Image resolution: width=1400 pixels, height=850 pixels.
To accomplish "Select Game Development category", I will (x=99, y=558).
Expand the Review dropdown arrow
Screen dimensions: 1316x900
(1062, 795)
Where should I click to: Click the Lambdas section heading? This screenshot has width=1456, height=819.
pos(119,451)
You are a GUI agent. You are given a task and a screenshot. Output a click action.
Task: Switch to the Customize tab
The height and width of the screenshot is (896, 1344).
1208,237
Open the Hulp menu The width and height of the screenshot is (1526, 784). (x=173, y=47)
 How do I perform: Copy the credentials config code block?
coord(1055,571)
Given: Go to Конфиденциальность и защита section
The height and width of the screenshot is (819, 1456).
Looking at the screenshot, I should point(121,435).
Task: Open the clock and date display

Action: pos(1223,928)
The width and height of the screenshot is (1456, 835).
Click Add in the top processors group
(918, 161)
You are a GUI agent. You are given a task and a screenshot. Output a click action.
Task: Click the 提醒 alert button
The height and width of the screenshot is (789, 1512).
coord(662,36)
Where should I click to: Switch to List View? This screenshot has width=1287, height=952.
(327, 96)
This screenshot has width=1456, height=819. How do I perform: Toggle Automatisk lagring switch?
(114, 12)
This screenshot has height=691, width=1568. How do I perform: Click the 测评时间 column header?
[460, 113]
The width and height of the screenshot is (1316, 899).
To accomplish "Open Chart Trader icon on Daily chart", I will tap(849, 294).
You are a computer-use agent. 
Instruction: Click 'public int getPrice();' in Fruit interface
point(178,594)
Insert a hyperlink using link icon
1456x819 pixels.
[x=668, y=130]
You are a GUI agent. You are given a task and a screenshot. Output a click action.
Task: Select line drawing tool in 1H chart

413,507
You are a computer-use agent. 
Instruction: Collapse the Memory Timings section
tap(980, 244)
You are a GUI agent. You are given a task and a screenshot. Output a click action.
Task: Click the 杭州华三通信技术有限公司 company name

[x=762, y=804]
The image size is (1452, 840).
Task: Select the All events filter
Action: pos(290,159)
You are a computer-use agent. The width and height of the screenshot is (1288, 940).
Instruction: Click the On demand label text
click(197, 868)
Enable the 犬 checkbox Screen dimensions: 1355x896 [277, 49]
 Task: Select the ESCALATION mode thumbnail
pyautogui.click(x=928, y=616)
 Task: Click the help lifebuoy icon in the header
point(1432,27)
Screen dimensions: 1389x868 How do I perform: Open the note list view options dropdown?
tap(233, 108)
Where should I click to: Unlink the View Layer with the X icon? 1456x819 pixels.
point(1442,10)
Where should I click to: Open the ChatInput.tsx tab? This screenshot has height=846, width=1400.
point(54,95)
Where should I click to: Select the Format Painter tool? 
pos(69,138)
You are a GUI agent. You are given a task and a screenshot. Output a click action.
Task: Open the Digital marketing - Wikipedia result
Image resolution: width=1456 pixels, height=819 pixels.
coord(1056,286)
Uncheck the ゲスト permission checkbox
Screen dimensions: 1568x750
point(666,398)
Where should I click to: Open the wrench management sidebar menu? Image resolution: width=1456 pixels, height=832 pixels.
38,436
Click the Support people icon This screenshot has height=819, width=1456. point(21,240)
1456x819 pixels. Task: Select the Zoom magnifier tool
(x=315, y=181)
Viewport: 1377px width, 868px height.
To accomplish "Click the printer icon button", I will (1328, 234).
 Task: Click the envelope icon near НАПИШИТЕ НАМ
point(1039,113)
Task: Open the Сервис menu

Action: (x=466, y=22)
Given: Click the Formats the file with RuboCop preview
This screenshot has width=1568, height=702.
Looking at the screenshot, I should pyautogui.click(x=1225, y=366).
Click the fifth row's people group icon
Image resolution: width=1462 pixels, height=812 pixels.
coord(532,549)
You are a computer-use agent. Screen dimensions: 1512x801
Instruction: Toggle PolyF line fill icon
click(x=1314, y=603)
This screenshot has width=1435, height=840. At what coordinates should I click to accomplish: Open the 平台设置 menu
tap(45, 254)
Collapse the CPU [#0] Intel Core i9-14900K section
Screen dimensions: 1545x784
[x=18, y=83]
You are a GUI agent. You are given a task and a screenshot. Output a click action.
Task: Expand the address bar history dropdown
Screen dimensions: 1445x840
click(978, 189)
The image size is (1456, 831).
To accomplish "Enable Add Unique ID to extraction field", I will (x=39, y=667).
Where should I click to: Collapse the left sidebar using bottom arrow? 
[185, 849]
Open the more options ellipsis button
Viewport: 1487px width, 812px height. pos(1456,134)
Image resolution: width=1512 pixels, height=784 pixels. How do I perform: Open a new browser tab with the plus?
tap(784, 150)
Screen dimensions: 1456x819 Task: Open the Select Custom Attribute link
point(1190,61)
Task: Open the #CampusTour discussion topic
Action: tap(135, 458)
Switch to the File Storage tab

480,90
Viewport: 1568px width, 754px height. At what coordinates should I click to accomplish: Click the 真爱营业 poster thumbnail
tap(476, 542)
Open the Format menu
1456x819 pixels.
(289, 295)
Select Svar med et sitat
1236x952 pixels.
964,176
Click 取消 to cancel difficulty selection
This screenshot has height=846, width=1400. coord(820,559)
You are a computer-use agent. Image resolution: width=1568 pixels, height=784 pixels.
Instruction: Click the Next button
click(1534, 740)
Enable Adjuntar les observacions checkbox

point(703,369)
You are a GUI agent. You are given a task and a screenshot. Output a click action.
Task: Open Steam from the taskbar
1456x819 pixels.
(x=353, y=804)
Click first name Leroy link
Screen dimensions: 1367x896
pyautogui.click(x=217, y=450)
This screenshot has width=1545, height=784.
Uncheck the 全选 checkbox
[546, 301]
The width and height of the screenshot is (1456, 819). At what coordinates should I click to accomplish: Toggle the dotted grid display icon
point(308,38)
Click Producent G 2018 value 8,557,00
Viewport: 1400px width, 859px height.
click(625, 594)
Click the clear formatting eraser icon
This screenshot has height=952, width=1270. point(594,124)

DIRECTIONS —
Exactly how many lines in the listing above contain the string "computer"? Give the number without comment.

OUTPUT BELOW —
5